BEGIN Source records

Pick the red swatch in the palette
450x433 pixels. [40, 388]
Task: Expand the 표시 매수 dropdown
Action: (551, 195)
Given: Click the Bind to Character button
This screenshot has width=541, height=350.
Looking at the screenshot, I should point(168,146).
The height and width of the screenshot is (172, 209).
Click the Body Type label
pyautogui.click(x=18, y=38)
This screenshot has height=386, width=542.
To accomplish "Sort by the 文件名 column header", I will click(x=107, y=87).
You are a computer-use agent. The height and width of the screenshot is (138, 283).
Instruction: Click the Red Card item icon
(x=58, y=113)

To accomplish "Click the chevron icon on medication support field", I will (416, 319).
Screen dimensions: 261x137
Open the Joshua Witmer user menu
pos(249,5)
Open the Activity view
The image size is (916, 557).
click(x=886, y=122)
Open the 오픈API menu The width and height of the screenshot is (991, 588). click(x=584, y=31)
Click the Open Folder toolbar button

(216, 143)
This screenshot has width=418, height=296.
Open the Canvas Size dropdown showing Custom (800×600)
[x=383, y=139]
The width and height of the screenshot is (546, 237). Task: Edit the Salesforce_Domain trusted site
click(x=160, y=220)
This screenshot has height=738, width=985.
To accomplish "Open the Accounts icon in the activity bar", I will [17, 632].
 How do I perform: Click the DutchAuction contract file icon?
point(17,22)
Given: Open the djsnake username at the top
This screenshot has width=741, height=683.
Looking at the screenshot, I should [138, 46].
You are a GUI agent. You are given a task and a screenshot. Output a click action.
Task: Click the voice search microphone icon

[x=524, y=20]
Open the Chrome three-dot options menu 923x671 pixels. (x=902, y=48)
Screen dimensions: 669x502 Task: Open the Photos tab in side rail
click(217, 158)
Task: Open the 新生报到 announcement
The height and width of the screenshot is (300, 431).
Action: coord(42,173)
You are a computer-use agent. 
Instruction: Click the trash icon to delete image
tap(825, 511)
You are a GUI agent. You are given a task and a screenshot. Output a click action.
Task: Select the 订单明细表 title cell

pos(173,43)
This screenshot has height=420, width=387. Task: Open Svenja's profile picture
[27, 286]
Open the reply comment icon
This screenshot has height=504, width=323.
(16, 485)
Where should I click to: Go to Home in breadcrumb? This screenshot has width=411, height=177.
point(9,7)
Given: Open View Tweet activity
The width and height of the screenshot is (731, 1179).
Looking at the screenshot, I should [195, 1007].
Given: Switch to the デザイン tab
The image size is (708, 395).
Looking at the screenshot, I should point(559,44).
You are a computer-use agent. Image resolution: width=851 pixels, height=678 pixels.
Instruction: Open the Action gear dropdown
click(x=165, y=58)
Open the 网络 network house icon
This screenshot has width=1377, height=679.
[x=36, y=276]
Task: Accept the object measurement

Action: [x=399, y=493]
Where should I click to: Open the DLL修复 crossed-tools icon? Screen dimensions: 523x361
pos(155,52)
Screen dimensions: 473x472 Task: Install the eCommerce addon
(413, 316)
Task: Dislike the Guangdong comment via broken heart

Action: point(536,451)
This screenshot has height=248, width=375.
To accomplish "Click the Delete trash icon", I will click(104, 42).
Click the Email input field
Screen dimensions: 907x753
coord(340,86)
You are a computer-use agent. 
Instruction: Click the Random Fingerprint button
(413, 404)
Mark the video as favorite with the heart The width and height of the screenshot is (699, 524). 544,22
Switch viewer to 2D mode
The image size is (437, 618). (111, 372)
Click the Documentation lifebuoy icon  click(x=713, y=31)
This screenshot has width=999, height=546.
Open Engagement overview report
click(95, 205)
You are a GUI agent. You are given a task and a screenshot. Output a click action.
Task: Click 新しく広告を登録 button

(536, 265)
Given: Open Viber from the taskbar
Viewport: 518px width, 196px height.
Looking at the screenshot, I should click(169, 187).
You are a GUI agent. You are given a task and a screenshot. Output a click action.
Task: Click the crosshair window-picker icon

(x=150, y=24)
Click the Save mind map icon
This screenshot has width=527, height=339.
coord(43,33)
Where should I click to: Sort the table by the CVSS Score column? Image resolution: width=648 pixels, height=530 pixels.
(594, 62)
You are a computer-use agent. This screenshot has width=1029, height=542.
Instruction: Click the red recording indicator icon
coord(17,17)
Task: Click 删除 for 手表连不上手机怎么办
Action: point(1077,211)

END Source records

Output the lines above exactly, but only those between the line holding "Instruction: Click the trash" and the line holding "Given: Open View Tweet activity", inclusive.

Task solution
Instruction: Click the trash icon to delete image
tap(825, 511)
You are a GUI agent. You are given a task and a screenshot. Output a click action.
Task: Select the 订单明细表 title cell

pos(173,43)
This screenshot has height=420, width=387. Task: Open Svenja's profile picture
[27, 286]
Open the reply comment icon
This screenshot has height=504, width=323.
(16, 485)
Where should I click to: Go to Home in breadcrumb? This screenshot has width=411, height=177.
point(9,7)
Given: Open View Tweet activity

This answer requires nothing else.